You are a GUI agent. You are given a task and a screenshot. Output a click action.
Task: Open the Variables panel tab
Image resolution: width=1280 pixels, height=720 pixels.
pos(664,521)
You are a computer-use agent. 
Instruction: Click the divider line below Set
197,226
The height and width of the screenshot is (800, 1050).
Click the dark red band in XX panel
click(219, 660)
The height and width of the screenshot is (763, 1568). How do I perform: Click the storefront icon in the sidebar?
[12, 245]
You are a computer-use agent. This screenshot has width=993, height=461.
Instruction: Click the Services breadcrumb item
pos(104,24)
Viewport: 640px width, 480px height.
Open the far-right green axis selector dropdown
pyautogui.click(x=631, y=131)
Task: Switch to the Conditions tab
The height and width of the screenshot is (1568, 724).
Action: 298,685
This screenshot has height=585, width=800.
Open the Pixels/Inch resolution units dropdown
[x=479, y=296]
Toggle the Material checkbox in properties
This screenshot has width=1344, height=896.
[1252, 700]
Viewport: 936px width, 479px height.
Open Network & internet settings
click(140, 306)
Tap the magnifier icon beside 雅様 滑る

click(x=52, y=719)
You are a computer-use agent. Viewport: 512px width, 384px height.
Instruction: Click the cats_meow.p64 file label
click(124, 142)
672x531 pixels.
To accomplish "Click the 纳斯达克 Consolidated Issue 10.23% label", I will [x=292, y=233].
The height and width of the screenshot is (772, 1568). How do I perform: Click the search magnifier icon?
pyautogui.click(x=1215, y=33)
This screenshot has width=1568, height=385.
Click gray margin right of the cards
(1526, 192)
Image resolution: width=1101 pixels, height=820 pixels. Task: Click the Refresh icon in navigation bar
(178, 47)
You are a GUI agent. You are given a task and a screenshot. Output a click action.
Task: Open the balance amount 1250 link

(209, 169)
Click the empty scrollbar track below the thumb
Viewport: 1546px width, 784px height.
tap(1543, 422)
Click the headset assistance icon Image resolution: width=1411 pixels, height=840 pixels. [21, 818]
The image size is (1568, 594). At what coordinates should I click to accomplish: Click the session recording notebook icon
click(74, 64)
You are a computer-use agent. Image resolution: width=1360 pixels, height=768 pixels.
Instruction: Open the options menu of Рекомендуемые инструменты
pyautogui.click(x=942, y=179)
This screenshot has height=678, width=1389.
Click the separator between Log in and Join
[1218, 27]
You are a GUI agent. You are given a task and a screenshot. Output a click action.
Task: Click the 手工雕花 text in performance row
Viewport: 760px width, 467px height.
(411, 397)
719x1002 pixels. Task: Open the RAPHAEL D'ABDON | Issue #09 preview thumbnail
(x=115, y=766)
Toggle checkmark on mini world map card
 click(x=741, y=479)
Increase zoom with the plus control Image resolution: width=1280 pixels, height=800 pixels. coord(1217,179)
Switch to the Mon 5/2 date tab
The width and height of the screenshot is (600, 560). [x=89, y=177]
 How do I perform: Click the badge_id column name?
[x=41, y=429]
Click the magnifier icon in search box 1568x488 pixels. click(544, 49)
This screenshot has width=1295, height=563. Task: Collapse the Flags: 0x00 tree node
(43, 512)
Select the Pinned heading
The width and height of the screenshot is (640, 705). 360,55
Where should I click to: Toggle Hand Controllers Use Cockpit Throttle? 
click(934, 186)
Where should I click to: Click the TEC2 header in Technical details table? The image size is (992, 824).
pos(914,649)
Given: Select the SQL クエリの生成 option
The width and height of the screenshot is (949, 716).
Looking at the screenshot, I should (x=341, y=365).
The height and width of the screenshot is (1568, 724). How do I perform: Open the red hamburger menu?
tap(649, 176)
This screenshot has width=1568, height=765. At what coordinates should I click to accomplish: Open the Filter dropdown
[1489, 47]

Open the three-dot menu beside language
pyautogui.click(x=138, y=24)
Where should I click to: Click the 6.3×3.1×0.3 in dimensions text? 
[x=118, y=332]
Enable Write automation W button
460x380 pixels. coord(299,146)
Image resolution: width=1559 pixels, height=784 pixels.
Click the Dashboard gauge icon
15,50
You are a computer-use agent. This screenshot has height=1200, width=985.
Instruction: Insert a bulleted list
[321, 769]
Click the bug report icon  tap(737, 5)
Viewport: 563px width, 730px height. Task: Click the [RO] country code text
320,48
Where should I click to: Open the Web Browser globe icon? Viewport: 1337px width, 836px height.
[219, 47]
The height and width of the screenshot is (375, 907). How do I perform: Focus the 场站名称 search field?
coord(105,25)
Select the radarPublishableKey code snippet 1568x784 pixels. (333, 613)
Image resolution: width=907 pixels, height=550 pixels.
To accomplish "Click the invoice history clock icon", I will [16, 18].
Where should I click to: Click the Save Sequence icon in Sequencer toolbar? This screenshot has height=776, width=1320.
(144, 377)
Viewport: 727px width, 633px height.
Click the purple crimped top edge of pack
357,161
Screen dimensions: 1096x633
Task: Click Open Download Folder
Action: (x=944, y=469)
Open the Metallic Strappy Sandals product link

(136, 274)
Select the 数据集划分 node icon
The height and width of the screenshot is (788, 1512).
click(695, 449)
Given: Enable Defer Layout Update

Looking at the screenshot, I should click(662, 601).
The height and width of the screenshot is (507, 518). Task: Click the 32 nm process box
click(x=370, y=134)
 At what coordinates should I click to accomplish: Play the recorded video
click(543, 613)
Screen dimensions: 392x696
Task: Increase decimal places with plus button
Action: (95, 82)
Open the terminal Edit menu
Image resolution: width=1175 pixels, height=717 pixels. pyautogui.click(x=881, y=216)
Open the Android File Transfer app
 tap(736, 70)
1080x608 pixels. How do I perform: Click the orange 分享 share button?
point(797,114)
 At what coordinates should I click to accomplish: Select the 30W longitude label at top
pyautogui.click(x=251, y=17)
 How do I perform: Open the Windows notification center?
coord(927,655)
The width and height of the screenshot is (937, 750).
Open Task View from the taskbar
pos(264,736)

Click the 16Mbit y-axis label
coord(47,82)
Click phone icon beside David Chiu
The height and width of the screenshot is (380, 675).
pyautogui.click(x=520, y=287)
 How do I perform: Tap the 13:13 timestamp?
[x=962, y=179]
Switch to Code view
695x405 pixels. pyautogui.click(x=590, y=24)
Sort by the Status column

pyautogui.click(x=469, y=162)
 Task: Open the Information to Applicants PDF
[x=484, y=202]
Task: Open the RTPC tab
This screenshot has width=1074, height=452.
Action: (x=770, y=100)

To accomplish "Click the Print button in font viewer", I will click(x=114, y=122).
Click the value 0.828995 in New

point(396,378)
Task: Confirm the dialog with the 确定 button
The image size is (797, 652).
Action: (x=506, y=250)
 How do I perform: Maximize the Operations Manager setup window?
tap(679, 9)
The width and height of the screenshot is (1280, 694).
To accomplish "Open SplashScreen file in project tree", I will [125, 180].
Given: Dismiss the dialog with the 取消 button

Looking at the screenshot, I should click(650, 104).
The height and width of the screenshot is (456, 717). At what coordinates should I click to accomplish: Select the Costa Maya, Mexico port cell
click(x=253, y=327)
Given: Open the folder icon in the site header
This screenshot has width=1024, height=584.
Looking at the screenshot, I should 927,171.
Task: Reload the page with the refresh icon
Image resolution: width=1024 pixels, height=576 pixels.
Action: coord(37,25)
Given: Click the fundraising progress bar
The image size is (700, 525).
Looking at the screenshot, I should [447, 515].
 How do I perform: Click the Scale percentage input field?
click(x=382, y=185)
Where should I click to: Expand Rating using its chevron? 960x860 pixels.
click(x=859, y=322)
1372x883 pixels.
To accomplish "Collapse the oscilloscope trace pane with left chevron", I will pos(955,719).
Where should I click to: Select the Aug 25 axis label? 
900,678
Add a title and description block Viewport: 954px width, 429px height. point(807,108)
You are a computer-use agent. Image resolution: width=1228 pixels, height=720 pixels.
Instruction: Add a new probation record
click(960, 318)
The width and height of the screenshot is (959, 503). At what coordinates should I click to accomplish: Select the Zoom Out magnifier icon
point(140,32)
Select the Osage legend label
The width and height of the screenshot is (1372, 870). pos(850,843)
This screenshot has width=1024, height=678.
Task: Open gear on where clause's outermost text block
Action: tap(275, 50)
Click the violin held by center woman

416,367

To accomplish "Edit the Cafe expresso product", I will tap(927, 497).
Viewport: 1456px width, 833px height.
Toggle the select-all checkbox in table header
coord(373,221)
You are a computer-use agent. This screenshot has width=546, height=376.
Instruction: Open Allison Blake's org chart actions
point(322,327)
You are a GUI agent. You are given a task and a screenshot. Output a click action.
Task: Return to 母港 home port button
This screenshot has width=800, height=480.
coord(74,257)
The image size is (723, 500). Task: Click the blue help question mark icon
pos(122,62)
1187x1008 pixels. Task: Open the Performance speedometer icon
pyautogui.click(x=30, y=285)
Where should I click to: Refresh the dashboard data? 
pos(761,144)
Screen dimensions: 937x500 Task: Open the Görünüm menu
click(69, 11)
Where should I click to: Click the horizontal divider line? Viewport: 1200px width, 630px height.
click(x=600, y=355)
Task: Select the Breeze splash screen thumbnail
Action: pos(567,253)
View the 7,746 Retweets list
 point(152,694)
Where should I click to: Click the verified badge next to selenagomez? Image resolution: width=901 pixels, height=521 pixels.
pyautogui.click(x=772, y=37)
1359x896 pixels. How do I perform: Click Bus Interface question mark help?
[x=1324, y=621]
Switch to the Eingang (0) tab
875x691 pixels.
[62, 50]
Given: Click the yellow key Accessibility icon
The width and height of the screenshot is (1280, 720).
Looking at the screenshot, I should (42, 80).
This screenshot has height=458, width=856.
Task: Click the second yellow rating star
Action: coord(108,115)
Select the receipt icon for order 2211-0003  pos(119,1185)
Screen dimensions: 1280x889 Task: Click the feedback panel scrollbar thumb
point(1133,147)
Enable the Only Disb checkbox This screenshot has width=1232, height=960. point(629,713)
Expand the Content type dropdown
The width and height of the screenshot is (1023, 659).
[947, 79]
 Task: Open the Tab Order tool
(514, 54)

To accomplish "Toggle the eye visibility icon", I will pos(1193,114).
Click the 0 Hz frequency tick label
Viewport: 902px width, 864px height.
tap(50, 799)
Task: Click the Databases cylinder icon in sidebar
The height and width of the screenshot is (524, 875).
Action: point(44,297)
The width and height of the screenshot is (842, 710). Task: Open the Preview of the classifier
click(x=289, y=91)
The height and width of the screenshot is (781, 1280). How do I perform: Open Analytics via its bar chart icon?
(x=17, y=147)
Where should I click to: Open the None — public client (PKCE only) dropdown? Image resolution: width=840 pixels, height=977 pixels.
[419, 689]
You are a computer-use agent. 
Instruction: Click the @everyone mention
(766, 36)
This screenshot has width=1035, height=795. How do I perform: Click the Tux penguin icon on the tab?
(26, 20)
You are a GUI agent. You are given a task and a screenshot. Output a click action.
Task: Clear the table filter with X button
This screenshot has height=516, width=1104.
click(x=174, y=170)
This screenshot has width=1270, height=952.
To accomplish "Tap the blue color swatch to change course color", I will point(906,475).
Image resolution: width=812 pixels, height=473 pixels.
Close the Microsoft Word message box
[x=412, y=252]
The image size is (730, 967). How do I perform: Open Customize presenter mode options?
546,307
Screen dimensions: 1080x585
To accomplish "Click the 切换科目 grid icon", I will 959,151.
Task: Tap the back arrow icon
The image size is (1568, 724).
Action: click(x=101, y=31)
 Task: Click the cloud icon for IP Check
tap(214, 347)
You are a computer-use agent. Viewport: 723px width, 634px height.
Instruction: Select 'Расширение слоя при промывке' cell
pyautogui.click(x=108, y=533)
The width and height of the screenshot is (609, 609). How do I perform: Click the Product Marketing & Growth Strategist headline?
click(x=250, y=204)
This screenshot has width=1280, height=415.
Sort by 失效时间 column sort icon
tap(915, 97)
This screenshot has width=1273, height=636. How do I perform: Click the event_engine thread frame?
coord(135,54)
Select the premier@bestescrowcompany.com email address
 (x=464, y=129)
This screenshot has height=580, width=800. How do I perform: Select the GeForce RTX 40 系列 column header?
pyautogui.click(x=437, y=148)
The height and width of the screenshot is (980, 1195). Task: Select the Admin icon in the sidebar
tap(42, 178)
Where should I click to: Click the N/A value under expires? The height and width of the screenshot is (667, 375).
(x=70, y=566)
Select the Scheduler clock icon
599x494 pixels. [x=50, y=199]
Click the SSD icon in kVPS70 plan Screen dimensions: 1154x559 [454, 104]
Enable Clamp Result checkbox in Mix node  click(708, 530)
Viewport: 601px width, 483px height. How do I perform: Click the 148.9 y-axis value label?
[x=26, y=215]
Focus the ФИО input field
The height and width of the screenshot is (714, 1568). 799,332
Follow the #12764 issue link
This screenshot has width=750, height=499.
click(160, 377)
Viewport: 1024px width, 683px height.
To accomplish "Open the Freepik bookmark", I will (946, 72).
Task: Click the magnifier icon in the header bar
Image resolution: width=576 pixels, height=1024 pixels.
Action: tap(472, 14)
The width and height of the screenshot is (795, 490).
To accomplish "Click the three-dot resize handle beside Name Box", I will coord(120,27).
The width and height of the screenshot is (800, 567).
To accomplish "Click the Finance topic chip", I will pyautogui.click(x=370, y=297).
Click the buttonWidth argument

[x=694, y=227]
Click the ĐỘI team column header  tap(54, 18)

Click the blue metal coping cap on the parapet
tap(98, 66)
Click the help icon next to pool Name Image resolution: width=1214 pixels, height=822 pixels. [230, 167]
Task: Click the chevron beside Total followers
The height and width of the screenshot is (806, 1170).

+===+

- Exercise -
Write down, word for word, the lines above from the one containing "Click the bug" through the one containing "Select the radarPublishableKey", both ends included.

- The completed task -
Click the bug report icon  tap(737, 5)
Viewport: 563px width, 730px height. Task: Click the [RO] country code text
320,48
Where should I click to: Open the Web Browser globe icon? Viewport: 1337px width, 836px height.
[219, 47]
The height and width of the screenshot is (375, 907). How do I perform: Focus the 场站名称 search field?
coord(105,25)
Select the radarPublishableKey code snippet 1568x784 pixels. (333, 613)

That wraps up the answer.